WHAT YOU ARE ASKED TO DO – Return the whole of the data exactly.
++++++++
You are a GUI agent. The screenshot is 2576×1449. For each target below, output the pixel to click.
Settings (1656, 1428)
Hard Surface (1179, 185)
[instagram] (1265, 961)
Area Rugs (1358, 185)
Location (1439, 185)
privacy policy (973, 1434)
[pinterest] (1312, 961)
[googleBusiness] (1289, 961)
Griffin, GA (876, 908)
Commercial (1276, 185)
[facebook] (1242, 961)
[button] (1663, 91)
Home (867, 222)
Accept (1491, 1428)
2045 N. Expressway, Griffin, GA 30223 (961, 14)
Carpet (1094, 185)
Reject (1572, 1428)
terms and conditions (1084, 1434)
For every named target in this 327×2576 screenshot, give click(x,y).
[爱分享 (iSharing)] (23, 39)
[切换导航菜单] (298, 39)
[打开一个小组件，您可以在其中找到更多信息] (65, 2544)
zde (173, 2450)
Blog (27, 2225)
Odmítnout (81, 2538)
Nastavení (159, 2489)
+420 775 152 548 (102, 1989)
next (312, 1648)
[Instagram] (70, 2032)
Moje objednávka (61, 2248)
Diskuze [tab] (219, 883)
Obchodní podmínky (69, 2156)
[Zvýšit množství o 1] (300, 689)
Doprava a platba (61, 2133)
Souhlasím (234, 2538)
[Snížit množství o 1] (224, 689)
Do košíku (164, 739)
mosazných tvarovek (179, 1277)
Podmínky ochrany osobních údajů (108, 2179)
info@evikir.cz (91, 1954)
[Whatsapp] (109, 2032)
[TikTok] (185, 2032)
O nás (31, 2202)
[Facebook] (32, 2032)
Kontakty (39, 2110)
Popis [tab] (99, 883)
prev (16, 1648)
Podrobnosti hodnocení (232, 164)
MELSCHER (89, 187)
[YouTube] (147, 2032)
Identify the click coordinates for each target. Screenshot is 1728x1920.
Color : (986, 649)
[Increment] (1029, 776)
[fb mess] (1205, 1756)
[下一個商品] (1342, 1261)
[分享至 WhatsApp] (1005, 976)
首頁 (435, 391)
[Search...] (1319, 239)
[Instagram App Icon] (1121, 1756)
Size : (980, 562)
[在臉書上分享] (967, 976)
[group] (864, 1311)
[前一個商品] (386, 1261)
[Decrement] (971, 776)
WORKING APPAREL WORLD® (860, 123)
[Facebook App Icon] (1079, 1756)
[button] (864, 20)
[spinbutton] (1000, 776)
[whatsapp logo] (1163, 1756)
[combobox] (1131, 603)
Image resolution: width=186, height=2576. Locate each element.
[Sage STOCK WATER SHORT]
++++++++
ANSWER AREA –
You are a GUI agent. The screenshot is 2576×1449. For each target below, output the pixel to click.
Settings (1656, 1428)
Hard Surface (1179, 185)
[instagram] (1265, 961)
Area Rugs (1358, 185)
Location (1439, 185)
privacy policy (973, 1434)
[pinterest] (1312, 961)
[googleBusiness] (1289, 961)
Griffin, GA (876, 908)
Commercial (1276, 185)
[facebook] (1242, 961)
[button] (1663, 91)
Home (867, 222)
Accept (1491, 1428)
2045 N. Expressway, Griffin, GA 30223 (961, 14)
Carpet (1094, 185)
Reject (1572, 1428)
terms and conditions (1084, 1434)
For every named target in this 327×2576 screenshot, give click(x,y).
[爱分享 (iSharing)] (23, 39)
[切换导航菜单] (298, 39)
[打开一个小组件，您可以在其中找到更多信息] (65, 2544)
zde (173, 2450)
Blog (27, 2225)
Odmítnout (81, 2538)
Nastavení (159, 2489)
+420 775 152 548 (102, 1989)
next (312, 1648)
[Instagram] (70, 2032)
Moje objednávka (61, 2248)
Diskuze [tab] (219, 883)
Obchodní podmínky (69, 2156)
[Zvýšit množství o 1] (300, 689)
Doprava a platba (61, 2133)
Souhlasím (234, 2538)
[Snížit množství o 1] (224, 689)
Do košíku (164, 739)
mosazných tvarovek (179, 1277)
Podmínky ochrany osobních údajů (108, 2179)
info@evikir.cz (91, 1954)
[Whatsapp] (109, 2032)
[TikTok] (185, 2032)
O nás (31, 2202)
[Facebook] (32, 2032)
Kontakty (39, 2110)
Popis [tab] (99, 883)
prev (16, 1648)
Podrobnosti hodnocení (232, 164)
MELSCHER (89, 187)
[YouTube] (147, 2032)
Identify the click coordinates for each target. Screenshot is 1728x1920.
Color : (986, 649)
[Increment] (1029, 776)
[fb mess] (1205, 1756)
[下一個商品] (1342, 1261)
[分享至 WhatsApp] (1005, 976)
首頁 (435, 391)
[Search...] (1319, 239)
[Instagram App Icon] (1121, 1756)
Size : (980, 562)
[在臉書上分享] (967, 976)
[group] (864, 1311)
[前一個商品] (386, 1261)
[Decrement] (971, 776)
WORKING APPAREL WORLD® (860, 123)
[Facebook App Icon] (1079, 1756)
[button] (864, 20)
[spinbutton] (1000, 776)
[whatsapp logo] (1163, 1756)
[combobox] (1131, 603)
Image resolution: width=186, height=2576. Locate each element.
[Sage STOCK WATER SHORT]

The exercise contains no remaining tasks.